19th-century essay collection by William Hazlitt

Table-Talk is a collection of essays by the English cultural critic and social commentator William Hazlitt. It was originally published as two volumes, the first of which appeared in April 1821. The essays deal with topics such as art, literature and philosophy. Duncan Wu has described the essays as the "pinnacle of [Hazlitt's] achievement", and argues that Table-Talk and The Plain Speaker (1826) represent Hazlitt's masterpiece.

== Background ==

Hazlitt published his first book, a work of philosophy, in 1805. In the years between his authorial debut and the publication of Table-Talk, Hazlitt was employed as a journalist, critic and lecturer, and published several collections of writing on topics such as Shakespearean criticism, politics and literature. In 1819, following the hostile reception of his Political Essays by the Tory press and the repressive legislation introduced after the Peterloo Massacre, Hazlitt foreswore writing further essays on political subjects. Political insight is by no means absent from Hazlitt's subsequent works, and publications such as The Spirit of the Age (1825) condemn figures such as Robert Southey for their abandonment of political radicalism, while Hazlitt's biography of Napoleon (four volumes; 1828–1830) aimed to defend his reputation against a biography from the Tory Sir Walter Scott.

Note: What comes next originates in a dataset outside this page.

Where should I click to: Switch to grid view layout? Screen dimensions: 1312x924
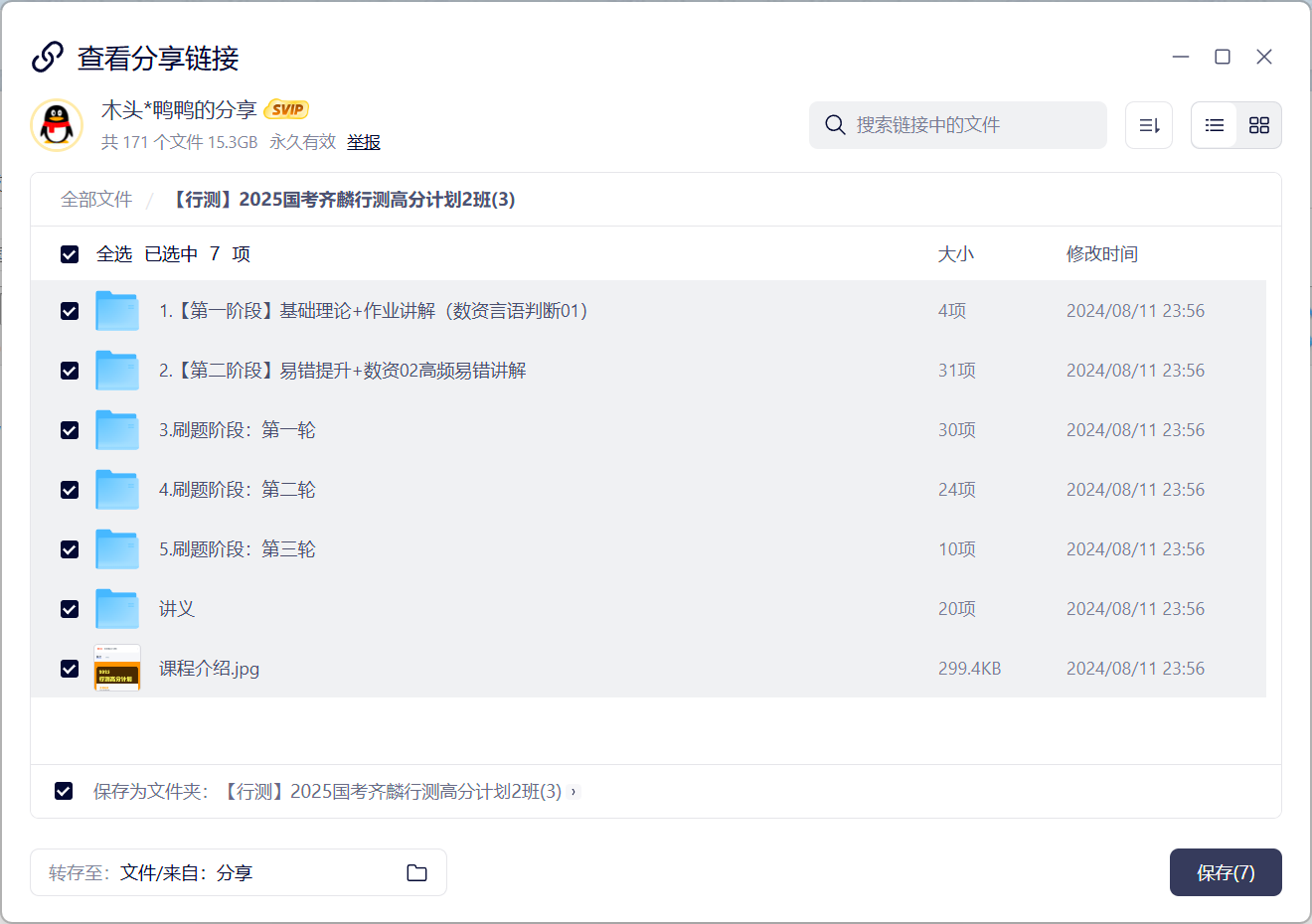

Hazlitt's first wife, Sarah Stoddart, owned property in Winterslow, a village in Wiltshire. Hazlitt regularly travelled from London to the village, and was particularly fond of staying at Winterslow Hut, an inn, where he could write in peace. Many of the Table-Talk essays were composed there. The second volume was completed on 7 March 1822 at Renton Inn, near Edinburgh.

== Content ==

An example of Hazlitt's style is provided by the first essay in the volume, entitled "On the Pleasure of Painting". The piece was originally intended to be a reflection on the life of Hazlitt's father, who died in 1820. However, it grew into an account of Hazlitt's views on the nature of art and the mental satisfaction to be derived from painting. It concludes with a deeply personal account of an occasion when Hazlitt painted his father's portrait in the Unitarian chapel at Wem, Shropshire. The use of the pronoun "I" here, along with the personal subject matter, is indicative of Hazlitt's mastery of the familiar essay.

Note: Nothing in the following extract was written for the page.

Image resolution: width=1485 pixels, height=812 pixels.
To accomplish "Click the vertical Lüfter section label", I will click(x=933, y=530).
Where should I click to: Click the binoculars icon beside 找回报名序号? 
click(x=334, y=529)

I used regularly to set my work in the chair to look at it through the long evenings; and many a time did I return to take leave of it before I could go to bed at night... I think, but am not sure, that I finished this portrait (or another afterwards) on the same day that the news of the battle of Austerlitz came; I walked out in the afternoon, and, as I returned, saw the evening star set over a poor man's cottage with other thoughts and feelings than I shall ever have again. Oh for the revolution of the great Platonic year, that those times might come over again! I could sleep out the three hundred and sixty-five thousand intervening years very contentedly!--The picture is left: the table, the chair, the window where I learned to construe Livy, the chapel where my father preached, remain where they were; but he himself is gone to rest, full of years, of faith, of hope, and charity!

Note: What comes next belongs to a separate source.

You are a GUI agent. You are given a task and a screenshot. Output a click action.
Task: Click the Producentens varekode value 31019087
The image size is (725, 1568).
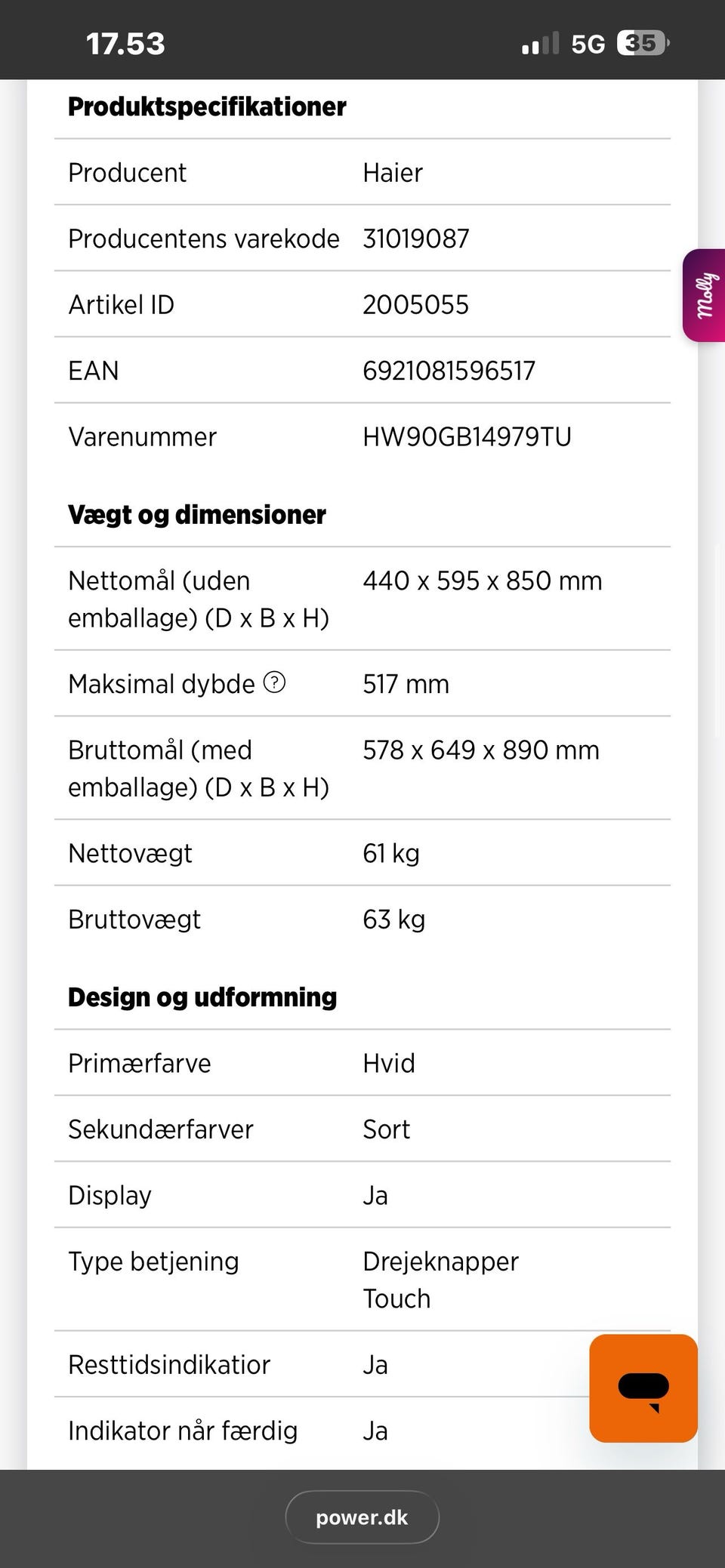(x=416, y=239)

Another essay in the volume, "The Indian Jugglers", is often included in anthologies of Hazlitt's writings. After philosophically musing on the nature of greatness and genius, Hazlitt concludes the essay with a reprise of his obituary of John Cavanagh, a noted fives player who died in 1819.

== Reception ==

For some years, Hazlitt's work had been routinely attacked by Tory critics, particularly those associated with Blackwood's Magazine and the Quarterly Review. The reception of the first volume of Table-Talk by the Tory journals was, unsurprisingly, negative. Leigh Hunt, an erstwhile friend of Hazlitt, was extremely offended by the fact that he had been included in Hazlitt's essay titled "On People with One Idea". The reception of the second volume was similar, with Blackwood's describing it as a "gaping sore of wounded and festering vanity".